萧照临本能地抬臂接住了谢不为,再徐缓地抬眸,望着谢不为的眼睛,勾了勾唇角,一字一字轻声说道:“我知道,明珠是自愿随他们走的。”
谢不为一愣,但很快顺势抱住了萧照临的肩颈,并一下一下轻拍萧照临的背脊,低声道:
“我回来的时候,国师告诉我,等出了凌霄宫,会有人接陆云程去他该去的地方,果然,在离开凌霄宫之后,便有一队黑衣人带走了陆云程,说是公主就在城外等他。”
萧照临轻“嗯”了一下,却听不出任何情绪。
不知为何,谢不为心下一痛,却也只能佯装不察,继续以平和的语气说下去:
“既然国师也知此事,便能说明,带走公主与陆云程的人定是可信之人,而公主与陆云程一起离开京城也是件好事......”
“卿卿。”萧照临打断了谢不为,“只留我一个人了。”
谢不为手上动作一顿。
萧照临缓缓直脊,退出了谢不为的怀抱,但他的目光却一错不错地落在了谢不为的眉目之间,沉默几息之后,再缓缓抬手抚住了谢不为的面颊,并以指腹轻轻摩挲谢不为眼下的肌肤。

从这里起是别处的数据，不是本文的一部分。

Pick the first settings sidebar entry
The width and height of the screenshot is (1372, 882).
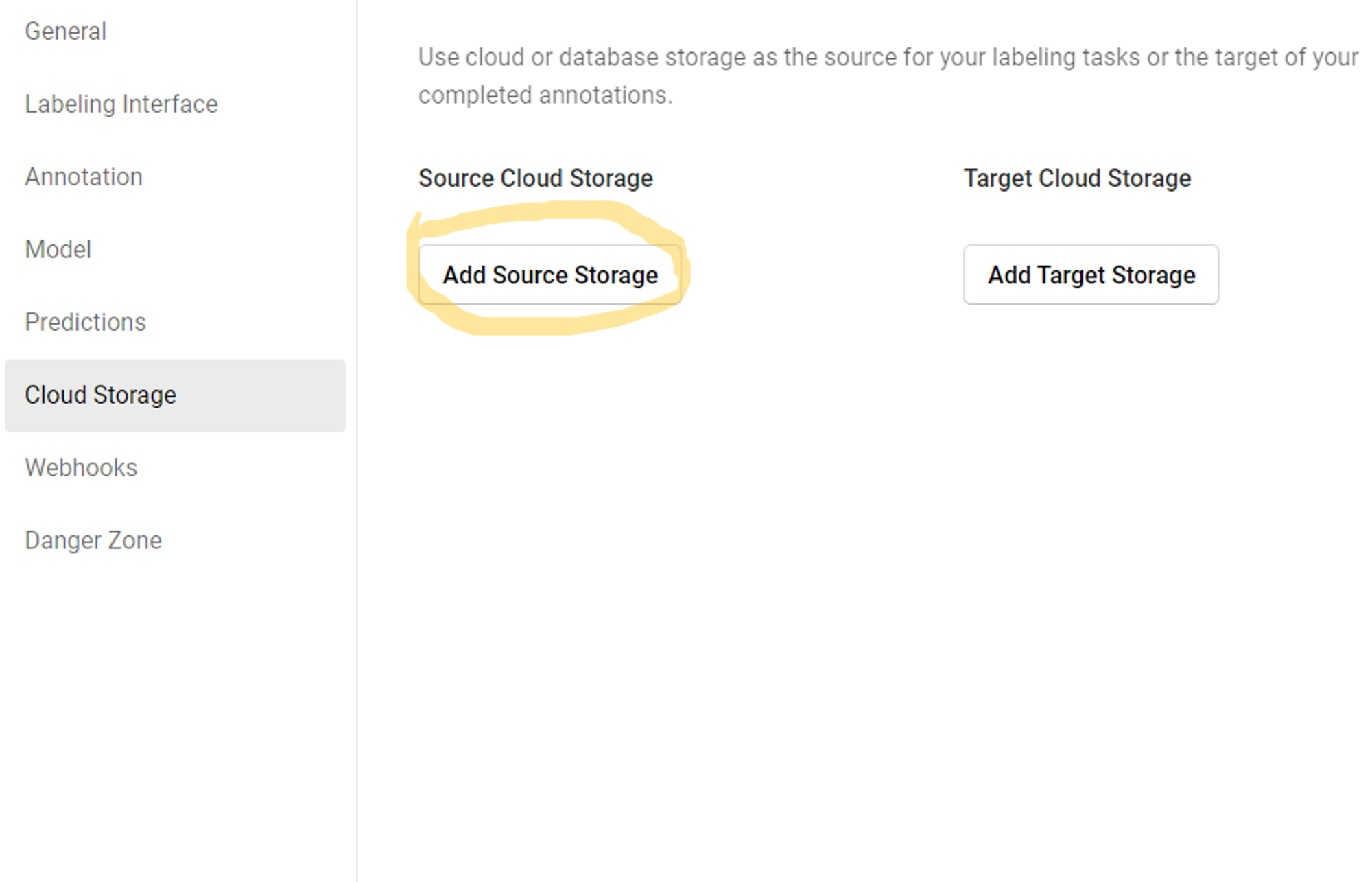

“自我懂事起,便有人教导我要以‘孤’字自称,在他们看来,这个字便代表了天底下独有的尊荣,更代表了别人求不来的身份与地位。”
“可当我一点点长大,我却发现,这个字,与其说是尊贵,还不如说是......诅咒。”
“当我可称‘孤’的那一天起,我的生母便离开了我,后来,母后也离我而去,而到现在,我能稳坐称‘孤’之位,但代价却是外祖以及整个汝南袁氏,再到今日,为了这个字,我不仅需要明珠做出牺牲,甚至,还要与她分离。”

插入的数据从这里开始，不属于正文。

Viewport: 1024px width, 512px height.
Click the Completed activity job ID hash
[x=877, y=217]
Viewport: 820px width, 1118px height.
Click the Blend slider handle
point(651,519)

萧照临黑沉沉的眼眸就像是深渊中的珠玉,正在经历无尽的暗涌冲刷。
“她们一个一个,都离开了我,现在看来,‘孤’这一字,便是在诅咒我成为那个孤家寡人。”
萧照临的指腹停在了谢不为的眼尾,温热的泪湿润了他的指尖,他顿了一顿,又忽然放下了手,俯身吻上了谢不为的泪,微咸弥漫在唇齿之间。
他的吻如细密雨点般顺着谢不为的眼尾一路往下,厮磨几轮之后,最终贴在了谢不为的耳畔,又紧紧抱住了谢不为,气息微喘,“卿卿,我只有你了,我真的只有你了。”
“永远不要离开我,卿卿,永远不要离开我,好不好。”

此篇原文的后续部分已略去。